We find Speculative Task Parallelism by identifying all tasks that are memory-independent of the code that precedes the task. This is done through profiling and compiler analysis. We run the original executable on the profiling dataset, collecting data from memory access conflicts and control flow information. These conflicts determine proposed launch points that mark the memory dependences of a task. Then for each task, we traverse the control flow graph (CFG) in reverse control flow order to determine launch points based upon memory and control dependences. Finally, we estimate the parallelism expected from launching the tasks early. The following subsections contain the details of our approach to finding STP.

#### 3.1 Task Selection

The type of task chosen for speculative execution directly affects the amount of speculative parallelism found in an application.
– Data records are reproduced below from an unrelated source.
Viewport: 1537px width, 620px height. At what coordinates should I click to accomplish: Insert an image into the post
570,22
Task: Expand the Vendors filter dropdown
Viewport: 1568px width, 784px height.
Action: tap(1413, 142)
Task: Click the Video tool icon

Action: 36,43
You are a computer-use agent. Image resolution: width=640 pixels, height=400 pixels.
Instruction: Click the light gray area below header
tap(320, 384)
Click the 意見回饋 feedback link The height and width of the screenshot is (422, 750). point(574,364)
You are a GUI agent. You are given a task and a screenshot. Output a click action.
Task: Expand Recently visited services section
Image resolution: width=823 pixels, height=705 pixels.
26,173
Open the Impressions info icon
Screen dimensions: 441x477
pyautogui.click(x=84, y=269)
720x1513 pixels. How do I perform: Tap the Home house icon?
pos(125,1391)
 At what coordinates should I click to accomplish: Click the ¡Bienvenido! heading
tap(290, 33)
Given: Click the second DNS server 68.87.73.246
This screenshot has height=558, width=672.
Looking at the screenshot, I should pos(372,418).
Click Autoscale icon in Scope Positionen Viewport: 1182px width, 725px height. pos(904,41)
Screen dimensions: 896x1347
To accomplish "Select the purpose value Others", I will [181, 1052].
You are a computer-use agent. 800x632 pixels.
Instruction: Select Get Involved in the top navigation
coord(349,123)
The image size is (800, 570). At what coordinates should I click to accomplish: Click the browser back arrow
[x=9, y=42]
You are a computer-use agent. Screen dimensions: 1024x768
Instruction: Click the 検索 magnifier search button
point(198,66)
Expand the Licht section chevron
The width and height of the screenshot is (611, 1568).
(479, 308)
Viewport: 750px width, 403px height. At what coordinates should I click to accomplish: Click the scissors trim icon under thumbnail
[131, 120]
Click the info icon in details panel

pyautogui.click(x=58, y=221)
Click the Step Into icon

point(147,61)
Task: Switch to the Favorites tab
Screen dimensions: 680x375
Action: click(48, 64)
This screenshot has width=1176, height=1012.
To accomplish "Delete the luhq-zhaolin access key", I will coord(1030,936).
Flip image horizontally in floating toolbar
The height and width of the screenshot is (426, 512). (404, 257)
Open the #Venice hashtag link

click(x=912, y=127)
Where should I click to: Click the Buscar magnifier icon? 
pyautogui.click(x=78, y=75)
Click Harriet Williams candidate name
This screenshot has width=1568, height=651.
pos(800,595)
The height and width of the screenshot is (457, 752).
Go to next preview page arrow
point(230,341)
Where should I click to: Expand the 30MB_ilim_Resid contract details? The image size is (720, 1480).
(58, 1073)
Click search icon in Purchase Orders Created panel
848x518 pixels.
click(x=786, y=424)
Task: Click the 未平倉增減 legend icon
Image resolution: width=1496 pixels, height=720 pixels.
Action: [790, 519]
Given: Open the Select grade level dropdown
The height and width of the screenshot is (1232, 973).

Oplinger, et. al. [17], found that loop iterations alone were insufficient to make speculative thread-level parallelism effective for most programs. To find STP, we look at three types of tasks: *leaf procedures* (procedures that do not call any other procedure), *non-leaf procedures*, and entire *natural loops*. We treat loops as pseudo-procedures, allowing them to have call sites and calling routines. When profiling a combination of task types, we profile them concurrently, exposing memory-independent instructions within an environment of interacting tasks.

Although all tasks of the chosen type(s) are profiled, only those that expose at least a minimum number of memory-independent instructions are chosen to be launched early. We use this task selection threshold to identify the tasks that exhibit the most promising levels of STP. The final task selection is made after evaluating memory and control dependences to determine launch points.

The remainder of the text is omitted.